WHAT TO DO: Copy the records below word for word, from their first line up to and including the line that contains "point(355,388)".

Data extracted from a collection:
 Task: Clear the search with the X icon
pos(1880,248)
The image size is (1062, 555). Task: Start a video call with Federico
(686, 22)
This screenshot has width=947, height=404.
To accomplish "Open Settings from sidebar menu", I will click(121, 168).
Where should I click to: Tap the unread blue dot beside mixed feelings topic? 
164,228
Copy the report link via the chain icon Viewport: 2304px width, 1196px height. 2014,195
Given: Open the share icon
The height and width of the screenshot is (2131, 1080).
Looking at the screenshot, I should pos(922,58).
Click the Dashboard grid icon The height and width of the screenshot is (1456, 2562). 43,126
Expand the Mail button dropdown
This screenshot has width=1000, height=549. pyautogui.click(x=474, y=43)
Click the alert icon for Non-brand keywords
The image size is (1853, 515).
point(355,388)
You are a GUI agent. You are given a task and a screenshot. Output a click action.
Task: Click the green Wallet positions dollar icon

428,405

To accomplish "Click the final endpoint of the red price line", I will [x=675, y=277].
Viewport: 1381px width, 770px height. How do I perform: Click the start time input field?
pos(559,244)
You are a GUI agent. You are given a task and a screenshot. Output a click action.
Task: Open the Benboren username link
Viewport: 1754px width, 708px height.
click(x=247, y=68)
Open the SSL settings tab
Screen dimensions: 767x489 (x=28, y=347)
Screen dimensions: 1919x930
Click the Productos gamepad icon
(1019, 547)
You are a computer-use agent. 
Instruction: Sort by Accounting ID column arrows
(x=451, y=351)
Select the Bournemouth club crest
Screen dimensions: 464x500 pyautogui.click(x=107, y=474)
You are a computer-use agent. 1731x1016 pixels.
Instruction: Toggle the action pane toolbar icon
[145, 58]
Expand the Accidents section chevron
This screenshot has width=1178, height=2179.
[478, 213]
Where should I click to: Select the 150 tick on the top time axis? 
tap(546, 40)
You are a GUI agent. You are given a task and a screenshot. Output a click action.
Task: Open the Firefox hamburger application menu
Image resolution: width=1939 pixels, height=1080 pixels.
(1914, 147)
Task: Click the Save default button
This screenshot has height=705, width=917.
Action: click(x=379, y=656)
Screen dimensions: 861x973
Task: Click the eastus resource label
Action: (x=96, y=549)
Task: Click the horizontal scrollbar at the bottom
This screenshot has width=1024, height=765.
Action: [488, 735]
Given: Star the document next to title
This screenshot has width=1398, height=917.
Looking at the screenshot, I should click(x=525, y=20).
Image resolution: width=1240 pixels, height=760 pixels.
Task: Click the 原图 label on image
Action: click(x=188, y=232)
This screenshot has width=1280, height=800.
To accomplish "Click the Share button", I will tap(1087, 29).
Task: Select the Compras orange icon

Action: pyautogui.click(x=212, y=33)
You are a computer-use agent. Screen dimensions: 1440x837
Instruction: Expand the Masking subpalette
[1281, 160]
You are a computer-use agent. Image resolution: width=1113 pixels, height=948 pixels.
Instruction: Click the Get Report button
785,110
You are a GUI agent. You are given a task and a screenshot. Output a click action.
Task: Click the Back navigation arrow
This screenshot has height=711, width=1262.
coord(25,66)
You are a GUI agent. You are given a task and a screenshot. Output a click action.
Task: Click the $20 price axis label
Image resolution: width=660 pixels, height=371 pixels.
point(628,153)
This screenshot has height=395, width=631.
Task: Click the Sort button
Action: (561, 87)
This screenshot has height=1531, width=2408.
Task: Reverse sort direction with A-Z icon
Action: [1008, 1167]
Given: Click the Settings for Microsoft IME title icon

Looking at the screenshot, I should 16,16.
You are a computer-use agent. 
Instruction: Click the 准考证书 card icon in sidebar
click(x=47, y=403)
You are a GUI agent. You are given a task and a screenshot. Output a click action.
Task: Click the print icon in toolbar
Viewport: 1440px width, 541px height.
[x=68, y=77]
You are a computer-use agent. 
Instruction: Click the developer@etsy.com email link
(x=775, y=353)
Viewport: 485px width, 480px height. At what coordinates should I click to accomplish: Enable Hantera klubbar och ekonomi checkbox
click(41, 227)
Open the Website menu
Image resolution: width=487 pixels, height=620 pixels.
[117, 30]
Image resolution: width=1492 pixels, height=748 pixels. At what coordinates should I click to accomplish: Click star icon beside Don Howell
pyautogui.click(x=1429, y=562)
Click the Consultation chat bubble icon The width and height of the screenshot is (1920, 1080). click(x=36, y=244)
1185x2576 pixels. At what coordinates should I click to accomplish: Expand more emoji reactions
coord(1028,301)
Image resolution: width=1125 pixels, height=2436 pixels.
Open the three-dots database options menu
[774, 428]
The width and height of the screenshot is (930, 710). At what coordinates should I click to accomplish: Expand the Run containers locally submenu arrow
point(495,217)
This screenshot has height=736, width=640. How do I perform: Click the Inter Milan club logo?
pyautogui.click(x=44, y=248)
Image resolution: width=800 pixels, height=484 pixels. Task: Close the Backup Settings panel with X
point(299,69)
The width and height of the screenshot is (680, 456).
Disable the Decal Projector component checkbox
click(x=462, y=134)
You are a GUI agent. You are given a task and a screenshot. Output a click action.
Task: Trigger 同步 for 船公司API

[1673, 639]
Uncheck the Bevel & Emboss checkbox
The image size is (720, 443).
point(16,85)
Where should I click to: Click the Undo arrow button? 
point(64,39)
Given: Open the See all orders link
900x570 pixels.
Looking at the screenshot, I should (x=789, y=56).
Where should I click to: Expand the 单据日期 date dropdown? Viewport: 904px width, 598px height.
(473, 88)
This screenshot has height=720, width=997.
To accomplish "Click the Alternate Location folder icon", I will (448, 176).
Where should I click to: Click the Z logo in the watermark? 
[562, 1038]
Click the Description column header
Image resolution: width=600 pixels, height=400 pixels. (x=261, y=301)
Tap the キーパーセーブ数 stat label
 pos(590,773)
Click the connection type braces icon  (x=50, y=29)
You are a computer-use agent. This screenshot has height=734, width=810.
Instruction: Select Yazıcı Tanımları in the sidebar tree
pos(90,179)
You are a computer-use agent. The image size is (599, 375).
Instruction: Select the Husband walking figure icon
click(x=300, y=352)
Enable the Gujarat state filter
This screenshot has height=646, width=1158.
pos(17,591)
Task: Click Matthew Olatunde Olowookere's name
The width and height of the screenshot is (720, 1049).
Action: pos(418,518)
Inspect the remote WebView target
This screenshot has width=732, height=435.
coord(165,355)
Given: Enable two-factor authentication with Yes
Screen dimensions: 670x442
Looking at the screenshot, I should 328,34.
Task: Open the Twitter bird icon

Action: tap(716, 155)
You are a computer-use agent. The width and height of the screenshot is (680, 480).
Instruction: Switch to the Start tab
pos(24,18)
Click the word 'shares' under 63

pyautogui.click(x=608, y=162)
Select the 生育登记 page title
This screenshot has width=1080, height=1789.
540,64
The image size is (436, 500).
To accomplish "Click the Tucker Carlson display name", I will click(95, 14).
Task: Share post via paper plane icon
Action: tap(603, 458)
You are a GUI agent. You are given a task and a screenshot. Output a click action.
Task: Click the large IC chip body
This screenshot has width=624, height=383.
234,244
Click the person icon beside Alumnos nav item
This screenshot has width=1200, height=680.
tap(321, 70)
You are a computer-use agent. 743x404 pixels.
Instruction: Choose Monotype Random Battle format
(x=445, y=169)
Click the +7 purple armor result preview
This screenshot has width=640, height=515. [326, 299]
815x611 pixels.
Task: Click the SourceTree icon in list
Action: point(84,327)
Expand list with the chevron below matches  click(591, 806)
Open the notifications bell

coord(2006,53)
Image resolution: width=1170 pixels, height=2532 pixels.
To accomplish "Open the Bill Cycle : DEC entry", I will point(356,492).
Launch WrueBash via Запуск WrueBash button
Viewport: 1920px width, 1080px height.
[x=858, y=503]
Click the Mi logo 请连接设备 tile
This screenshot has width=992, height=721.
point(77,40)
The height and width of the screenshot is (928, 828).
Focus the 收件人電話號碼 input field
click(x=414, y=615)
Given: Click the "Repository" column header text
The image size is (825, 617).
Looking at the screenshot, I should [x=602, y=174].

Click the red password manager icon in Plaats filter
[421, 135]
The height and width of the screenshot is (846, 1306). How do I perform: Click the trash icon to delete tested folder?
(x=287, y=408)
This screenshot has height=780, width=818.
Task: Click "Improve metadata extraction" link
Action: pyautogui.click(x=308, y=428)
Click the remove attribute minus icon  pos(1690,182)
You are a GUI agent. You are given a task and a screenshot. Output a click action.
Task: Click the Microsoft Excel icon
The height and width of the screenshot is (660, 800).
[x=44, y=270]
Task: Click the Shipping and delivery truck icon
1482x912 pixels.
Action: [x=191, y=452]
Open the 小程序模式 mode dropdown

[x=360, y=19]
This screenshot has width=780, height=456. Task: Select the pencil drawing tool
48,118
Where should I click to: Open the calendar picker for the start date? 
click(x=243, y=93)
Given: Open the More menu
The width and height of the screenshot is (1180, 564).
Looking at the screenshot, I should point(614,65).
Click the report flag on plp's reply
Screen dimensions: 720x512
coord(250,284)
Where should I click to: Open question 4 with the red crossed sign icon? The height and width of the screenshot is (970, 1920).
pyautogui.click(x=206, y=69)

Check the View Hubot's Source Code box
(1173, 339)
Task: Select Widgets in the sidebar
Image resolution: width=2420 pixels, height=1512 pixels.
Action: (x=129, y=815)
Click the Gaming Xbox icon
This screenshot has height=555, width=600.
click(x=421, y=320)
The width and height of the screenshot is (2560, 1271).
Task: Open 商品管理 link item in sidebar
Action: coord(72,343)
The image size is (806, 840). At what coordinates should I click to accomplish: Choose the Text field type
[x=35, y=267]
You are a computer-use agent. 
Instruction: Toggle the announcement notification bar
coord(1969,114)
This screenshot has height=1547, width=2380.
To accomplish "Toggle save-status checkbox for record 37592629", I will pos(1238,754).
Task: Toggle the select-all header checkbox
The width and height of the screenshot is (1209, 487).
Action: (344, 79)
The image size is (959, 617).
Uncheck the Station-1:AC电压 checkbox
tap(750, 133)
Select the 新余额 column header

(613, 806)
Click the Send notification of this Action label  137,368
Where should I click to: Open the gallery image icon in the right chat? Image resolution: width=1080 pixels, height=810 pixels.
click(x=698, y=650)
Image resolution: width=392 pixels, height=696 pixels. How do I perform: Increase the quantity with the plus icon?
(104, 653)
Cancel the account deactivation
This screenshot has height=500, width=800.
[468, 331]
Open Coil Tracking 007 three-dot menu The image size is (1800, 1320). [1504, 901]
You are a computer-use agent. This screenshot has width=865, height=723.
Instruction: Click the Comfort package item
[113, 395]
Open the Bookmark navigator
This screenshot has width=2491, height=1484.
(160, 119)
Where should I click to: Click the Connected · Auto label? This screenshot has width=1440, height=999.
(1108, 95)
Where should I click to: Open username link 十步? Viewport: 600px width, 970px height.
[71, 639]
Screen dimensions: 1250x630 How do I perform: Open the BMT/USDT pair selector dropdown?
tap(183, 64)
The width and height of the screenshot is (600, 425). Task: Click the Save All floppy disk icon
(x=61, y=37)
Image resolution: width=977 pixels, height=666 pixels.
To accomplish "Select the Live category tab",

PROBLEM SOLUTION:
 Task: Clear the search with the X icon
pos(1880,248)
The image size is (1062, 555). Task: Start a video call with Federico
(686, 22)
This screenshot has width=947, height=404.
To accomplish "Open Settings from sidebar menu", I will click(121, 168).
Where should I click to: Tap the unread blue dot beside mixed feelings topic? 
164,228
Copy the report link via the chain icon Viewport: 2304px width, 1196px height. 2014,195
Given: Open the share icon
The height and width of the screenshot is (2131, 1080).
Looking at the screenshot, I should pos(922,58).
Click the Dashboard grid icon The height and width of the screenshot is (1456, 2562). 43,126
Expand the Mail button dropdown
This screenshot has width=1000, height=549. pyautogui.click(x=474, y=43)
Click the alert icon for Non-brand keywords
The image size is (1853, 515).
point(355,388)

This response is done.